Jurisdictional Limits on Lawyers: A Problem Play?

shakespeare measure for measure
A look at what Shakespeare’s Measure for Measure can tell us about modern day legal practice.

shakespeare measure for measureMeasure for Measure is often categorized as one of William Shakespeare’s “problem plays,” thanks to its mixture of comedic and tragic elements and the unsatisfactorily artificial resolution to the conflict presented. Perhaps it is only natural, then, that in reading the play, I might have difficulty properly formulating a theme centered on lawyers and legal issues.

“We have strict statutes and most biting laws.”

For the uninitiated, the story of the play involves the Duke of Venice abandoning his city to the authority of the puritanical Lord Angelo, who chooses to execute the law exactly as written. The first victim of his merciless regime is Claudio, a young man who has impregnated Juliet, who is essentially his wife except that they have not completed all of the rigorous requirements of the time to be officially married in the eyes of God and the State.

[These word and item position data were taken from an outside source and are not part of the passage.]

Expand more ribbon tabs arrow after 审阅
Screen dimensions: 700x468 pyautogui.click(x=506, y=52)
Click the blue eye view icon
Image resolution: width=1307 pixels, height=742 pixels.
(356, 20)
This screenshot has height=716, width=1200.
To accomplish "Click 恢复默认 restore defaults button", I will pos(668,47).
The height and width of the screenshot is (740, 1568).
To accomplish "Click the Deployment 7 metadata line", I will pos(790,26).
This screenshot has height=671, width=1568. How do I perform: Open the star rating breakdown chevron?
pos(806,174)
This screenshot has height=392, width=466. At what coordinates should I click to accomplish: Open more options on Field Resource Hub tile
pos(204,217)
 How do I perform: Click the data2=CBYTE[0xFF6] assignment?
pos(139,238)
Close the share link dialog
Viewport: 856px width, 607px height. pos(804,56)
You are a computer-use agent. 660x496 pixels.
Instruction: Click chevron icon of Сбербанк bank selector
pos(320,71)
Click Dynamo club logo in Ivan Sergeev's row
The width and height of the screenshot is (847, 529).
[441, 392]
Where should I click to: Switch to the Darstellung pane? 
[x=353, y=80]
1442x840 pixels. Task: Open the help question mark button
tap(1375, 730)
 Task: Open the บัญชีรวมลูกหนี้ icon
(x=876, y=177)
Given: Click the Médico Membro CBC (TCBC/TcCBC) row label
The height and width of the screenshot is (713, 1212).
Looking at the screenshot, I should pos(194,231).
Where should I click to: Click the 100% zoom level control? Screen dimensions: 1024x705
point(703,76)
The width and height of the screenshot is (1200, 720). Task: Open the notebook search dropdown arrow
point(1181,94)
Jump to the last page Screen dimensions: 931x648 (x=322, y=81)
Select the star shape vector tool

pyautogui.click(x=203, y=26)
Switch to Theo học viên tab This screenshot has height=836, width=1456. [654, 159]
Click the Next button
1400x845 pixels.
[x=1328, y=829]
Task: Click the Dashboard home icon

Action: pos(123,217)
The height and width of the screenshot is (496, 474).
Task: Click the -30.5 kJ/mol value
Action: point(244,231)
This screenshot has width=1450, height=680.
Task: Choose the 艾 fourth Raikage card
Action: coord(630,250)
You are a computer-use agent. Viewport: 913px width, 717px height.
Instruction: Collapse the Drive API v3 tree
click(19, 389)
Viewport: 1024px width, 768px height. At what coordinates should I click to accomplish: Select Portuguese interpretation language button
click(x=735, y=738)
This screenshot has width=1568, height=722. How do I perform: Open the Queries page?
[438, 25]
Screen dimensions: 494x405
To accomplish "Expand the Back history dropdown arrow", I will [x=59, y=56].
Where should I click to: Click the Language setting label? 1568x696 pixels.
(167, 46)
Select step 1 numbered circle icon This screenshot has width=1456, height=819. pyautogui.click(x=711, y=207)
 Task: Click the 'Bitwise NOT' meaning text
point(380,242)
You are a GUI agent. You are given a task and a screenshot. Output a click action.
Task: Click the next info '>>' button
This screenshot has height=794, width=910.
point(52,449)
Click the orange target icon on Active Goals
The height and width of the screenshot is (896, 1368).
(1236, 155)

The main plot details Claudio’s sister Isabella’s attempted appeal to Angelo to pardon her brother, rather than remove his head.

“Good counselors lack no clients.”

While notions of divine law versus mercy and how to best carry out the will of God are at the heart of the play, there are no lawyers to be found anywhere in the text. Yet there is a reference to lawyers that grabbed my attention. It comes in Act I, Scene II: “Good counselors lack no clients.”

Out of context, that line means nothing, except that if you’re good at something, you will always find someone to take advantage of your skills. But in the context of the play, it means something very different. The line comes in response to a subplot in which the aforementioned Lord Angelo’s proclamation leads to shutting down the city’s brothels. Mistress Overdone, the proprietor of one such tawdry establishment, bewails her situation and wonders what will become of her, to which her bawd colleague Pompey replies: “Come, fear you not: good counselors lack no clients: though you change your place, you need not change your trade…”

“What’s the difference between a lawyer and a prostitute?”

As it turns out, the chief reference to lawyers in all of Measure for Measure actually compares them to prostitutes! But the lines of verse and the problem facing Mistress Overdone make me think of outdated obstacles that stand in the way of lawyers facing difficult economic times, during which paying work can be hard to find and keep. When work is no longer available in Venice, Mistress Overdone can take her (ahem) “skills” to new places. But when work is scarce for lawyers, we are restricted from practicing outside the jurisdiction in which we are licensed (without studying for, taking, paying for, and passing another state’s bar exam, in most cases).

Perhaps in an era when thousands of law school graduates are leaving school without jobs, the time has come to rethink antiquated notions of jurisdictional limitations in order to expand career opportunities for everyone beyond the state in which they happen to live.